-- Supplied information follows --
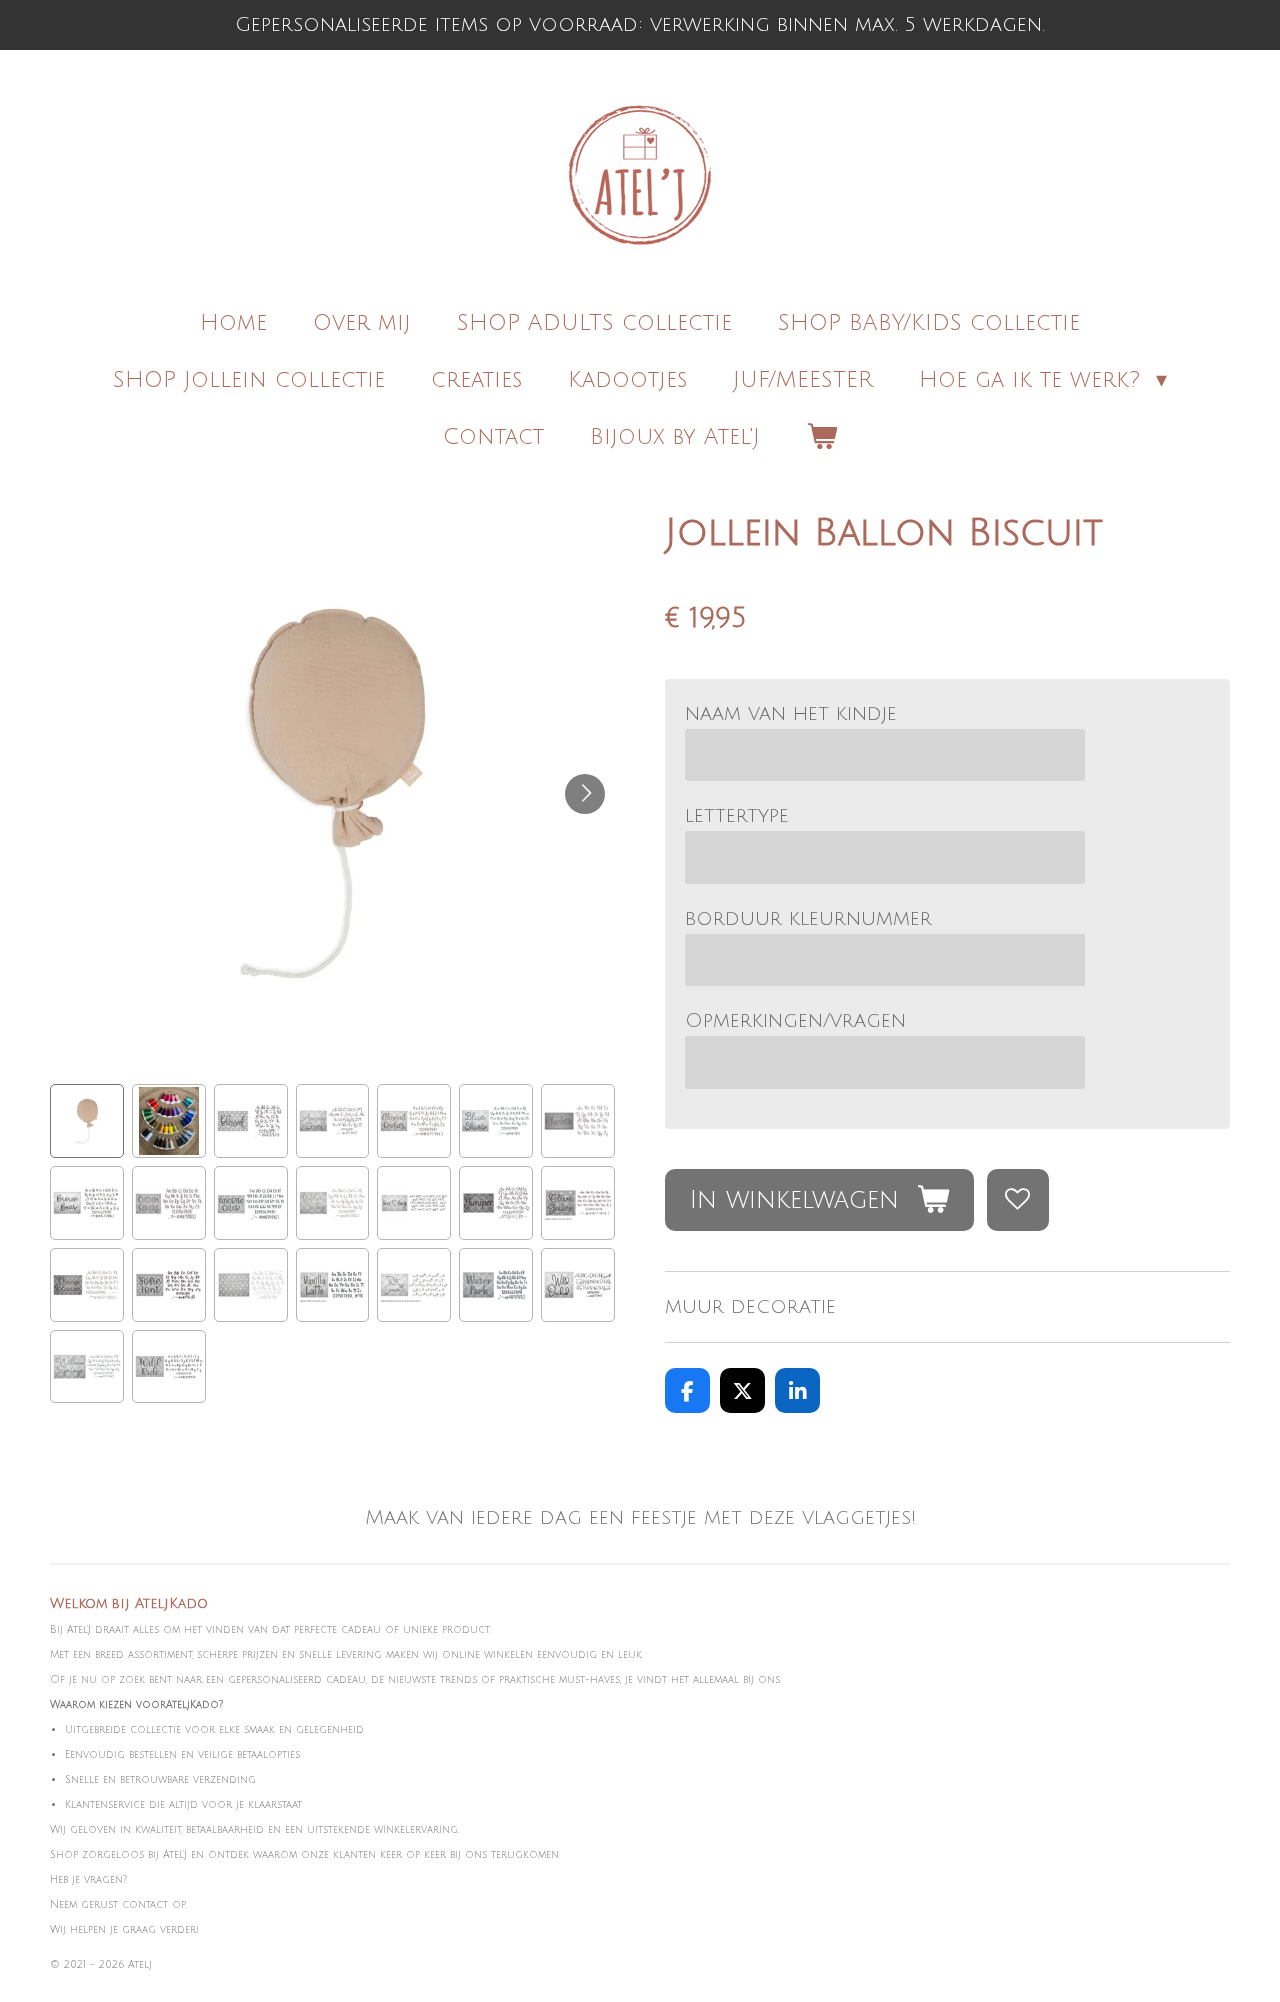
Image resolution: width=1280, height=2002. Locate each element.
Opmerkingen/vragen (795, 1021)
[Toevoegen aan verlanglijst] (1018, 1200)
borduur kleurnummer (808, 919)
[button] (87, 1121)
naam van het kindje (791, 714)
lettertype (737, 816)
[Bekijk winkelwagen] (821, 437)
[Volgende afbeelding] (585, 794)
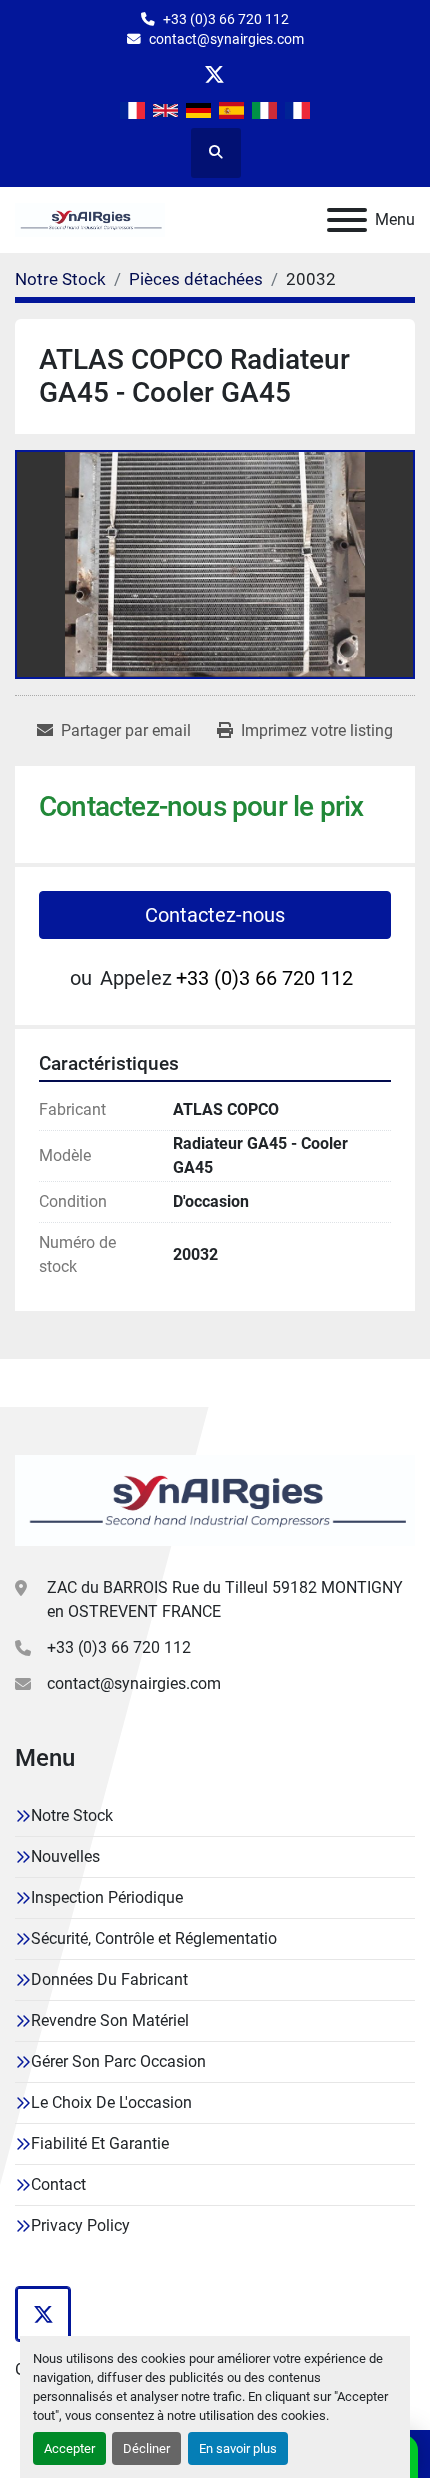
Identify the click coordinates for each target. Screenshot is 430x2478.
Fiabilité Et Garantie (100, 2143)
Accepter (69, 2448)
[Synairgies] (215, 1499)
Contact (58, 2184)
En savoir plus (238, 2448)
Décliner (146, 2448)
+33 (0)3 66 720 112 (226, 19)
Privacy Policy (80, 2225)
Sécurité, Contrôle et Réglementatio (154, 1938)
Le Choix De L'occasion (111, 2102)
-- Supplied information concluded --
-- Supplied information follows --
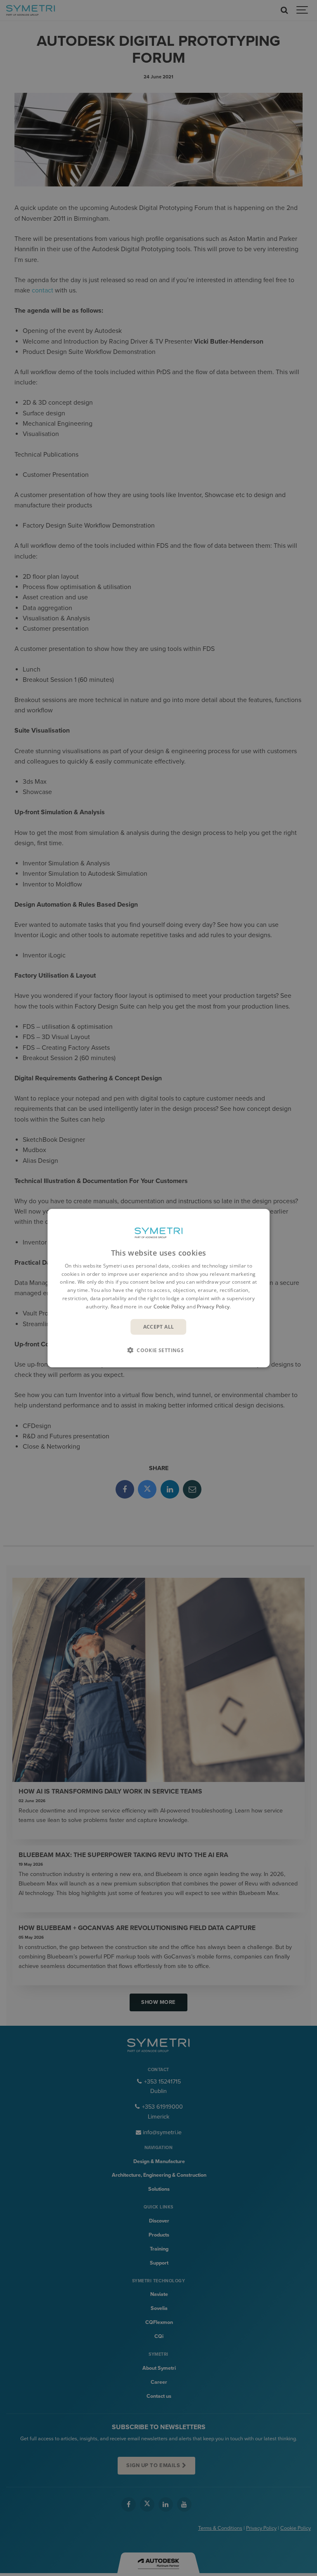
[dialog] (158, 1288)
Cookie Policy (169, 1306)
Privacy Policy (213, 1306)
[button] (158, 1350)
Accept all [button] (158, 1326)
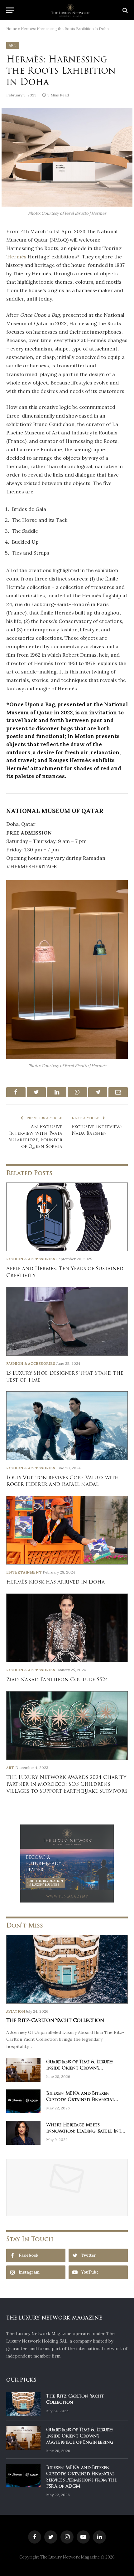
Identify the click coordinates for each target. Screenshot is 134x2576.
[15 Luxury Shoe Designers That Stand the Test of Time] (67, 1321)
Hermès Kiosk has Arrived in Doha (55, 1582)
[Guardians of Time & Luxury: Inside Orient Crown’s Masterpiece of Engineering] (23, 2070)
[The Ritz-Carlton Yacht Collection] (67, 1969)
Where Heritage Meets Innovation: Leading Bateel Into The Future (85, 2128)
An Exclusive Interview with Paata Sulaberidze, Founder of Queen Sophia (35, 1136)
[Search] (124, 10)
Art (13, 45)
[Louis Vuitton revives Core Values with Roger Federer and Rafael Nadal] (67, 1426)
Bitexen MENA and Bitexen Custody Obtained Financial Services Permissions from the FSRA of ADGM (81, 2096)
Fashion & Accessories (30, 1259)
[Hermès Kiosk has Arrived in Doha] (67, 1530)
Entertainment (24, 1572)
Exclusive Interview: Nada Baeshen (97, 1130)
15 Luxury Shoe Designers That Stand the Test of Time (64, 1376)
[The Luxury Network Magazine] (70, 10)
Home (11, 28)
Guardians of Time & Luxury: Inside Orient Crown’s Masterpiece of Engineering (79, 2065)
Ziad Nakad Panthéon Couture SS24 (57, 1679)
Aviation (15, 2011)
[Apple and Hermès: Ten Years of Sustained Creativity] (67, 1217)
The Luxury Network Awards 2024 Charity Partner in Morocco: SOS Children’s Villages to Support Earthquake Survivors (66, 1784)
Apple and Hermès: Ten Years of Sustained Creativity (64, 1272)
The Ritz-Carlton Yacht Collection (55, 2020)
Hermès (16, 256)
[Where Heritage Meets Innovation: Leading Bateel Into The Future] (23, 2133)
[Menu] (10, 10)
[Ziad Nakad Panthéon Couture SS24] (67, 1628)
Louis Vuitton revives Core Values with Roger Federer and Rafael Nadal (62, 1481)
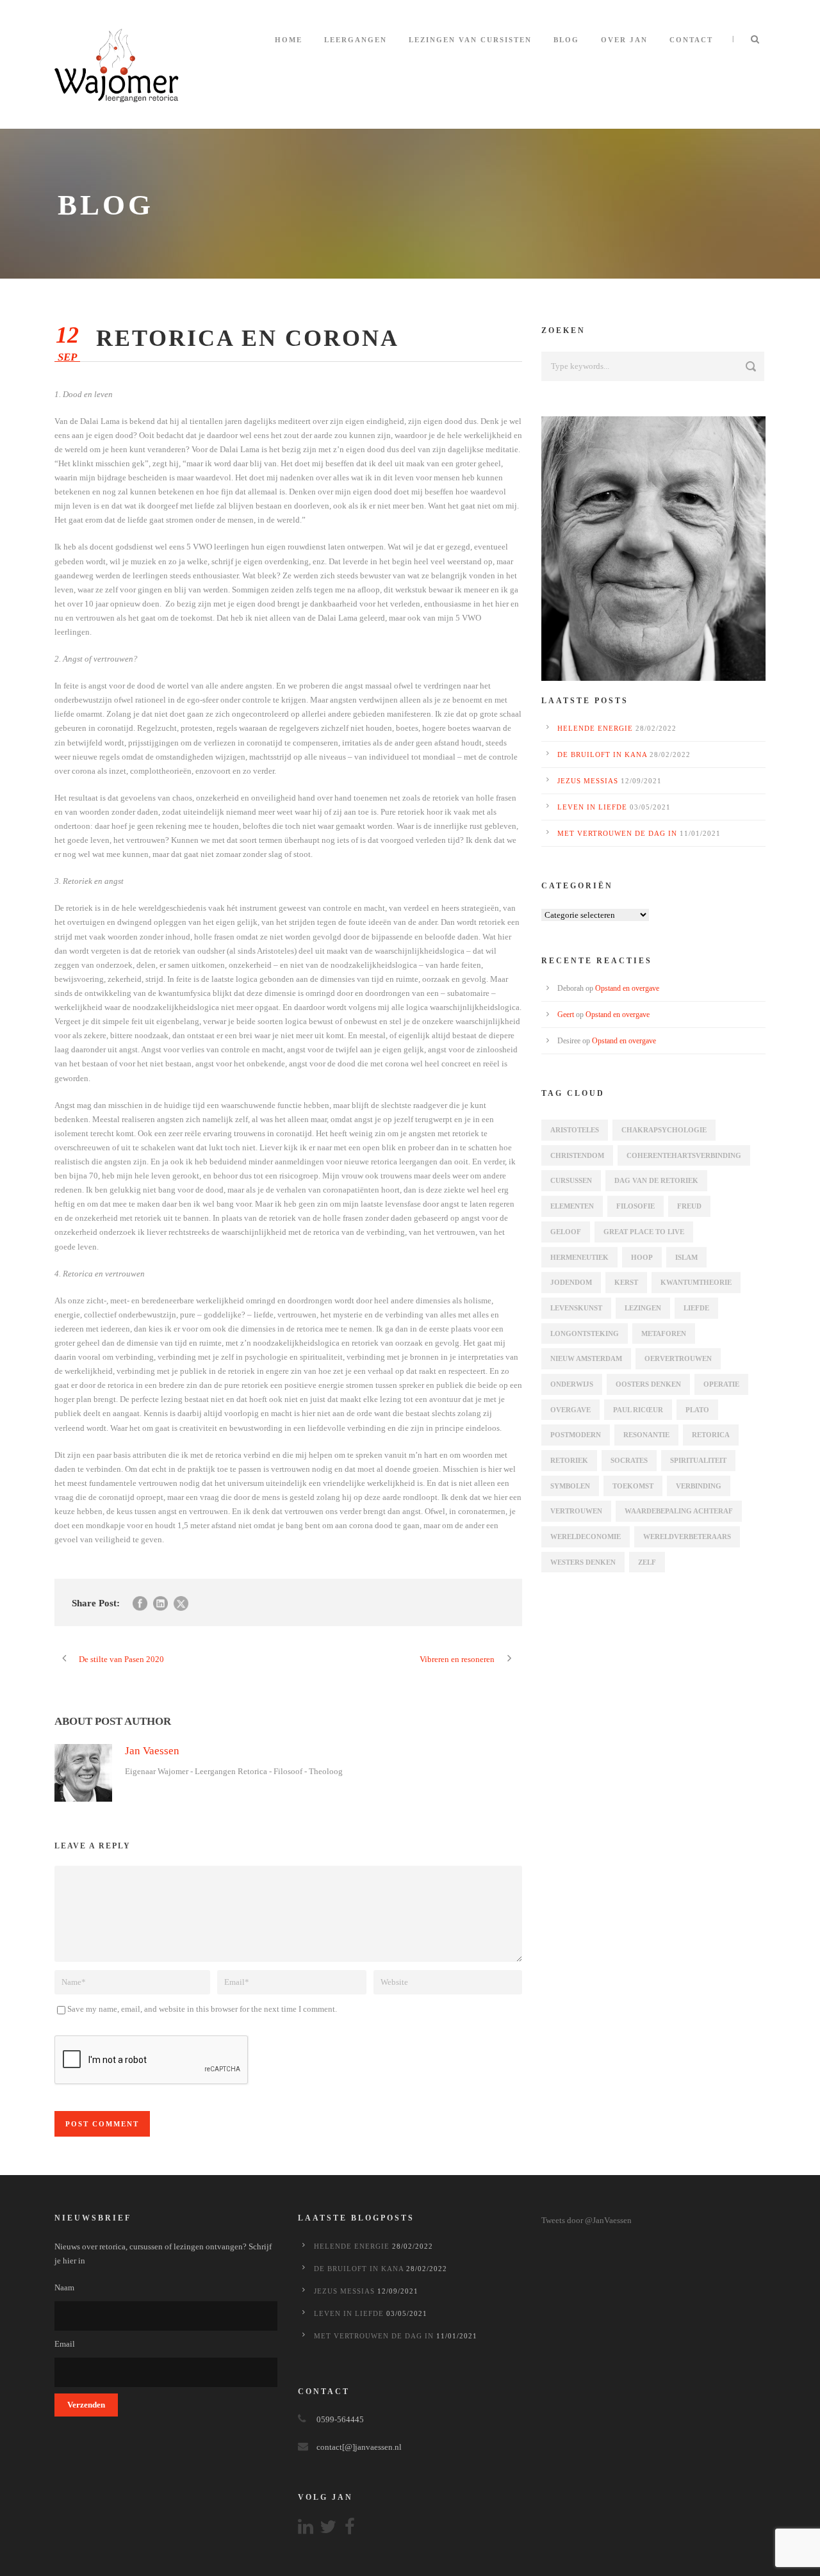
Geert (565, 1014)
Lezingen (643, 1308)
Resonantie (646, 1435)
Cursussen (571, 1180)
-- Supplied information concluded --
◆ What this task involves ◆
Look above for the line containing "Privacy Policy (213, 1306)", then copy exactly from it through the line containing "Hermès Kiosk has Arrived in Doha (55, 1582)", keeping both and leaving out pictures. Add nothing else.

◆ Response area ◆
Privacy Policy (213, 1306)
[button] (158, 1350)
Accept all [button] (158, 1326)
Identify the click coordinates for each target. Screenshot is 134x2576.
[15 Luxury Shoe Designers That Stand the Test of Time] (67, 1321)
Hermès Kiosk has Arrived in Doha (55, 1582)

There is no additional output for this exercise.